SELECT *, max(date) 
WHERE date < '16-JUL-2021'
OVER(PARTITION BY id ORDER BY date DESC) as sth
FROM table

Solution

  • You can find the maximum date without sub-queries.

    SELECT t.*,
           max("DATE") OVER(PARTITION BY id ORDER BY "DATE" DESC) as max_date
    FROM   "TABLE" t
    WHERE  "DATE" < DATE '2021-07-16'
    

    You need a sub-query to filter to only show the row(s) with the maximum date:

    SELECT *
    FROM   (
      SELECT t.*,
             max("DATE") OVER(PARTITION BY id ORDER BY "DATE" DESC) as max_date
      FROM   "TABLE" t
      WHERE  "DATE" < DATE '2021-07-16'
    )
    WHERE  "DATE" = max_date;
    

    However, you are still only querying the table once using this technique even though it uses a sub-query.

    Note DATE and TABLE are reserved words and cannot be used as unquoted identifiers; it would be better practice to use different names for those identifiers.
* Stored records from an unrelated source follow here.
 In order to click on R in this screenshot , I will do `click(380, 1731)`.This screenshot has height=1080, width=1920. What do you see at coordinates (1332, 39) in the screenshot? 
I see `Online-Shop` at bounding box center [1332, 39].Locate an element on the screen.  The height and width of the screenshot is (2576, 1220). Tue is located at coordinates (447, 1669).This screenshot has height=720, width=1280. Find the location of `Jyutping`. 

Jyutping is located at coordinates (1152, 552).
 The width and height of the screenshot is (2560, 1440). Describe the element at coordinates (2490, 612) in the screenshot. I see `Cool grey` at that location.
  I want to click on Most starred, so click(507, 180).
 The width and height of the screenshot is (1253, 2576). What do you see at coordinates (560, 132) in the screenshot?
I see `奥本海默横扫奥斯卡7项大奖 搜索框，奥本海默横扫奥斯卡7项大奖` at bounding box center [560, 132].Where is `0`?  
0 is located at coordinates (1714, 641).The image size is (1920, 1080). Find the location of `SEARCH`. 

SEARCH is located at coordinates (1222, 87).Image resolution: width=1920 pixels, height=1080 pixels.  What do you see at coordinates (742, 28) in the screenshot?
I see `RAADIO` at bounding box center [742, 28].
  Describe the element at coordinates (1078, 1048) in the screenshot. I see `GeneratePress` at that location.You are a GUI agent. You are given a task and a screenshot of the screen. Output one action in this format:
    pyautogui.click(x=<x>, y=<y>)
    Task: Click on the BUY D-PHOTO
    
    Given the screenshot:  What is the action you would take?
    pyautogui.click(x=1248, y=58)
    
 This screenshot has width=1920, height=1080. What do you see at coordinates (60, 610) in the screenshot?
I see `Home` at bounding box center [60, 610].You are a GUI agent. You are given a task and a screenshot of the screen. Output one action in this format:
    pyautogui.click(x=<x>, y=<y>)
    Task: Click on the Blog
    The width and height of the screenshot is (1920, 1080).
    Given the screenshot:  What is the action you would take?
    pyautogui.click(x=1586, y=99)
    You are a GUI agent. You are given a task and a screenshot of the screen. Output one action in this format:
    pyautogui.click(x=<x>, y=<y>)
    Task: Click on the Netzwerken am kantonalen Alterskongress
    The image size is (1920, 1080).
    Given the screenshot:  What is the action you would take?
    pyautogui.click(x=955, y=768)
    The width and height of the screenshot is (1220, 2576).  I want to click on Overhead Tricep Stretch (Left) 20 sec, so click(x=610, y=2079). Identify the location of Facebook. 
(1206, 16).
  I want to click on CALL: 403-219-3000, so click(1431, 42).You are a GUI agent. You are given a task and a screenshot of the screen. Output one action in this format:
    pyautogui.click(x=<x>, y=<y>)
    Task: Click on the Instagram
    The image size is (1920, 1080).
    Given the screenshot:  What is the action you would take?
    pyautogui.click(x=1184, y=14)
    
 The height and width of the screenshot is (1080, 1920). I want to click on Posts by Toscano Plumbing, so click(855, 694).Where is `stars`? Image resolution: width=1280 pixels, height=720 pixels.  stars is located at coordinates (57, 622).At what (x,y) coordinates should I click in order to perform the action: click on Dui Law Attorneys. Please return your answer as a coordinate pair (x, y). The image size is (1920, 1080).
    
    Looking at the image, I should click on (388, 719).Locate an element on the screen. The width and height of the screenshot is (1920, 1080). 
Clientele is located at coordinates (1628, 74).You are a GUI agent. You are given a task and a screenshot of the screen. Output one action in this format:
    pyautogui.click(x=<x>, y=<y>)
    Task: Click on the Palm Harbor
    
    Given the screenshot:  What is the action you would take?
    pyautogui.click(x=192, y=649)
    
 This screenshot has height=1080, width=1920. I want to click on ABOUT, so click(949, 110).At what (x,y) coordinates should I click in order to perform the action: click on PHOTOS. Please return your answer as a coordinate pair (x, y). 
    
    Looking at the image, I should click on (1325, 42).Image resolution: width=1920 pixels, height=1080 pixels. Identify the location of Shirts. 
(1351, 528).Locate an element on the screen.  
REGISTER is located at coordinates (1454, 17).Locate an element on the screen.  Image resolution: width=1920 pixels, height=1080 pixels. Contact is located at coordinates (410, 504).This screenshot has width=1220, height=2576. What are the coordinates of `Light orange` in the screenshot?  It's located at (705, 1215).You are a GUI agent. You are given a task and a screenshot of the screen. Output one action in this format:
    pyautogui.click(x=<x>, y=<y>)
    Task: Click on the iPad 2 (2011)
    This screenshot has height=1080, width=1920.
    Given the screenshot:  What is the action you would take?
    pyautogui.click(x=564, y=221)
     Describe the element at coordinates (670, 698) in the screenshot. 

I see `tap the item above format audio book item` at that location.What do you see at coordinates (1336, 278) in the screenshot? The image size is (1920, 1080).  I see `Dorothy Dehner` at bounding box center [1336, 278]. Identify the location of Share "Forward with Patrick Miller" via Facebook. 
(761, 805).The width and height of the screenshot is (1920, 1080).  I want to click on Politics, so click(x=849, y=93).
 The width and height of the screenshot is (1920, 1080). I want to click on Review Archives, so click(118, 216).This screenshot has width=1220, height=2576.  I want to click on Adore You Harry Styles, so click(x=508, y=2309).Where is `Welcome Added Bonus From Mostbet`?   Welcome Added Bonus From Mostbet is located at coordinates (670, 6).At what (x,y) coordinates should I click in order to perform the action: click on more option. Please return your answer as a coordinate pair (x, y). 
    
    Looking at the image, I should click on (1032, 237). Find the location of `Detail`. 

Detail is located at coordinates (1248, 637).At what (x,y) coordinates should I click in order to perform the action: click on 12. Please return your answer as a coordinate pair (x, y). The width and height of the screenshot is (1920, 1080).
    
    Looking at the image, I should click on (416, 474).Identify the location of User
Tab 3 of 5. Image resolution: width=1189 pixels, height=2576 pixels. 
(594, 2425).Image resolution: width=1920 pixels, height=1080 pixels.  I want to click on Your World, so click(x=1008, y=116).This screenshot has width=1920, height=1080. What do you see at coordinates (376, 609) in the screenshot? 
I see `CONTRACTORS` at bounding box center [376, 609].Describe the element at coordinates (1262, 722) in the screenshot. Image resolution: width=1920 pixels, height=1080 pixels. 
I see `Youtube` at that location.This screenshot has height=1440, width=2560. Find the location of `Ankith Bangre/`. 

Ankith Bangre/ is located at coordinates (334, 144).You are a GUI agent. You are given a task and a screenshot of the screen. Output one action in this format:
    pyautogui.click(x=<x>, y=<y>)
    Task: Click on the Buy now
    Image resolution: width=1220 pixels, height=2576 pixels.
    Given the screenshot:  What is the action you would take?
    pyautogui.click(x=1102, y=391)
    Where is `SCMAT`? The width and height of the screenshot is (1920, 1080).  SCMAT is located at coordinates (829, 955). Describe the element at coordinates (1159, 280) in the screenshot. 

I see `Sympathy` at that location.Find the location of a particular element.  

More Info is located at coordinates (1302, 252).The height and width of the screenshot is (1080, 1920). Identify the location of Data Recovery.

    You could, equivalently use the RANK or DENSE_RANK analytic functions instead of MAX; ROW_NUMBER, however, does not give the same output as it will only return a single row and will not return all tied rows.

    SELECT *
    FROM   (
      SELECT t.*,
             RANK() OVER(PARTITION BY id ORDER BY "DATE" DESC) as rnk
      FROM   "TABLE" t
      WHERE  "DATE" < DATE '2021-07-16'
    )
    WHERE  rnk = 1;
    

    But you still need a sub-query to filter the rows.


    If you want to not use a sub-query then you can use:

    SELECT id,
           MAX("DATE") AS "DATE",
           MAX(col1) KEEP (DENSE_RANK LAST ORDER BY "DATE", ROWNUM) AS col1,
           MAX(col2) KEEP (DENSE_RANK LAST ORDER BY "DATE", ROWNUM) AS col2,
           MAX(col3) KEEP (DENSE_RANK LAST ORDER BY "DATE", ROWNUM) AS col3
    FROM   "TABLE"
    GROUP BY id
    

    However, that is not quite the same as it will only get a single row per id and will not return multiple rows tied for the greatest date per id.